_EXERCISE REQUIREMENTS_
Please present all of the items below as a numbered list, leaving out any blank lines.

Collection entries
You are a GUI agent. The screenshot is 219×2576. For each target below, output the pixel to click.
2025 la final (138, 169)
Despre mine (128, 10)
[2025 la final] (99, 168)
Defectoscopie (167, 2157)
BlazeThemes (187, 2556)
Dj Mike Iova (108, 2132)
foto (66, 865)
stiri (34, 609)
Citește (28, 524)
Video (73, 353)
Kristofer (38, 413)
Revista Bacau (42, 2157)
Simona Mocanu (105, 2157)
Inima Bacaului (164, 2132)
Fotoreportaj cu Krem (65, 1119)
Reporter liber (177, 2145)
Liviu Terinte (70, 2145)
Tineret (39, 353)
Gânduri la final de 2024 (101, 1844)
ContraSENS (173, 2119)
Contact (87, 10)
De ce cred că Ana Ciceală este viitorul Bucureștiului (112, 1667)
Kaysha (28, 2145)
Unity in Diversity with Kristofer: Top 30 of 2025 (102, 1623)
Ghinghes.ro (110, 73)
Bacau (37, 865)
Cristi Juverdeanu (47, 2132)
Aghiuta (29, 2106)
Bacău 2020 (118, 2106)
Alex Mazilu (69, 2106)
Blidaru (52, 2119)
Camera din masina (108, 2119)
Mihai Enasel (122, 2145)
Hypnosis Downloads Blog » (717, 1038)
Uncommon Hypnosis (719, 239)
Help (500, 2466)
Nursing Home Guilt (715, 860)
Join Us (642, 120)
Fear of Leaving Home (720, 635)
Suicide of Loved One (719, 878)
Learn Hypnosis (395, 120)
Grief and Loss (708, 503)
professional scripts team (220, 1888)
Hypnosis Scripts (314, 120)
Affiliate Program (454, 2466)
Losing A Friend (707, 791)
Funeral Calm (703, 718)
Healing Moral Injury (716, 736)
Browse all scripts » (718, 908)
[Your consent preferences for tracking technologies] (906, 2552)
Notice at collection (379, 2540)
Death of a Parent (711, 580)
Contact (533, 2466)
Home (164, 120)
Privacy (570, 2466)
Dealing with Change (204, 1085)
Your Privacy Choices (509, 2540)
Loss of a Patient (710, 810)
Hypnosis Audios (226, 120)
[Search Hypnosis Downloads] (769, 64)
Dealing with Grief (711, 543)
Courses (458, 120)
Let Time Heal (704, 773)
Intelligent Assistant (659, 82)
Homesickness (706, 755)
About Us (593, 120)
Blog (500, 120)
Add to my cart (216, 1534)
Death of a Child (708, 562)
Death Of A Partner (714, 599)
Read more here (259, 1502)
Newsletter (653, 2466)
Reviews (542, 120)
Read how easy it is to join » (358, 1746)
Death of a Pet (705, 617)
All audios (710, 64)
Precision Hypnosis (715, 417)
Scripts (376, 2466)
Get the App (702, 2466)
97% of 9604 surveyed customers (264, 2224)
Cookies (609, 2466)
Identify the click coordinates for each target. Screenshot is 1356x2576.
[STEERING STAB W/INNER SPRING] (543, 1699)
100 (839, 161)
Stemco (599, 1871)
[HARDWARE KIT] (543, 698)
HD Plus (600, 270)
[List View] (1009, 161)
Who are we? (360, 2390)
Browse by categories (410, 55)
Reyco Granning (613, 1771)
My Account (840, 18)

_COMPLETE RESPONSE_
1. You are a GUI agent. The screenshot is 219×2576. For each target below, output the pixel to click.
2. 2025 la final (138, 169)
3. Despre mine (128, 10)
4. [2025 la final] (99, 168)
5. Defectoscopie (167, 2157)
6. BlazeThemes (187, 2556)
7. Dj Mike Iova (108, 2132)
8. foto (66, 865)
9. stiri (34, 609)
10. Citește (28, 524)
11. Video (73, 353)
12. Kristofer (38, 413)
13. Revista Bacau (42, 2157)
14. Simona Mocanu (105, 2157)
15. Inima Bacaului (164, 2132)
16. Fotoreportaj cu Krem (65, 1119)
17. Reporter liber (177, 2145)
18. Liviu Terinte (70, 2145)
19. Tineret (39, 353)
20. Gânduri la final de 2024 (101, 1844)
21. ContraSENS (173, 2119)
22. Contact (87, 10)
23. De ce cred că Ana Ciceală este viitorul Bucureștiului (112, 1667)
24. Kaysha (28, 2145)
25. Unity in Diversity with Kristofer: Top 30 of 2025 (102, 1623)
26. Ghinghes.ro (110, 73)
27. Bacau (37, 865)
28. Cristi Juverdeanu (47, 2132)
29. Aghiuta (29, 2106)
30. Bacău 2020 (118, 2106)
31. Alex Mazilu (69, 2106)
32. Blidaru (52, 2119)
33. Camera din masina (108, 2119)
34. Mihai Enasel (122, 2145)
35. Hypnosis Downloads Blog » (717, 1038)
36. Uncommon Hypnosis (719, 239)
37. Help (500, 2466)
38. Nursing Home Guilt (715, 860)
39. Join Us (642, 120)
40. Fear of Leaving Home (720, 635)
41. Suicide of Loved One (719, 878)
42. Learn Hypnosis (395, 120)
43. Grief and Loss (708, 503)
44. professional scripts team (220, 1888)
45. Hypnosis Scripts (314, 120)
46. Affiliate Program (454, 2466)
47. Losing A Friend (707, 791)
48. Funeral Calm (703, 718)
49. Healing Moral Injury (716, 736)
50. Browse all scripts » (718, 908)
51. [Your consent preferences for tracking technologies] (906, 2552)
52. Notice at collection (379, 2540)
53. Death of a Parent (711, 580)
54. Contact (533, 2466)
55. Home (164, 120)
56. Privacy (570, 2466)
57. Dealing with Change (204, 1085)
58. Your Privacy Choices (509, 2540)
59. Loss of a Patient (710, 810)
60. Hypnosis Audios (226, 120)
61. [Search Hypnosis Downloads] (769, 64)
62. Dealing with Grief (711, 543)
63. Courses (458, 120)
64. Let Time Heal (704, 773)
65. Intelligent Assistant (659, 82)
66. Homesickness (706, 755)
67. About Us (593, 120)
68. Blog (500, 120)
69. Add to my cart (216, 1534)
70. Death of a Child (708, 562)
71. Death Of A Partner (714, 599)
72. Read more here (259, 1502)
73. Newsletter (653, 2466)
74. Reviews (542, 120)
75. Read how easy it is to join » (358, 1746)
76. Death of a Pet (705, 617)
77. All audios (710, 64)
78. Precision Hypnosis (715, 417)
79. Scripts (376, 2466)
80. Get the App (702, 2466)
81. 97% of 9604 surveyed customers (264, 2224)
82. Cookies (609, 2466)
83. Identify the click coordinates for each target. Screenshot is 1356x2576.
84. [STEERING STAB W/INNER SPRING] (543, 1699)
85. 100 (839, 161)
86. Stemco (599, 1871)
87. [HARDWARE KIT] (543, 698)
88. HD Plus (600, 270)
89. [List View] (1009, 161)
90. Who are we? (360, 2390)
91. Browse by categories (410, 55)
92. Reyco Granning (613, 1771)
93. My Account (840, 18)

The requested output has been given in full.